***** Data records *****

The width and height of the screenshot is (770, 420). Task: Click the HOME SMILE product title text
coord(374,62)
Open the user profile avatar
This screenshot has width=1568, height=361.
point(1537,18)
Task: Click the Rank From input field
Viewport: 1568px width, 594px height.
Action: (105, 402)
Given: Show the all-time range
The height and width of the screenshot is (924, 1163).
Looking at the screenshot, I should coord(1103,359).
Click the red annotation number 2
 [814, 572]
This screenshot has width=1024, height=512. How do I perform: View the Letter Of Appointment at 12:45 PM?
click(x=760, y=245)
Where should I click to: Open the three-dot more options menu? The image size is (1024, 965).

*****

All the entries are to be reproduced verbatim.

§ **Your response**
The width and height of the screenshot is (770, 420). Task: Click the HOME SMILE product title text
coord(374,62)
Open the user profile avatar
This screenshot has width=1568, height=361.
point(1537,18)
Task: Click the Rank From input field
Viewport: 1568px width, 594px height.
Action: (105, 402)
Given: Show the all-time range
The height and width of the screenshot is (924, 1163).
Looking at the screenshot, I should coord(1103,359).
Click the red annotation number 2
 [814, 572]
This screenshot has width=1024, height=512. How do I perform: View the Letter Of Appointment at 12:45 PM?
click(x=760, y=245)
Where should I click to: Open the three-dot more options menu? The image size is (1024, 965).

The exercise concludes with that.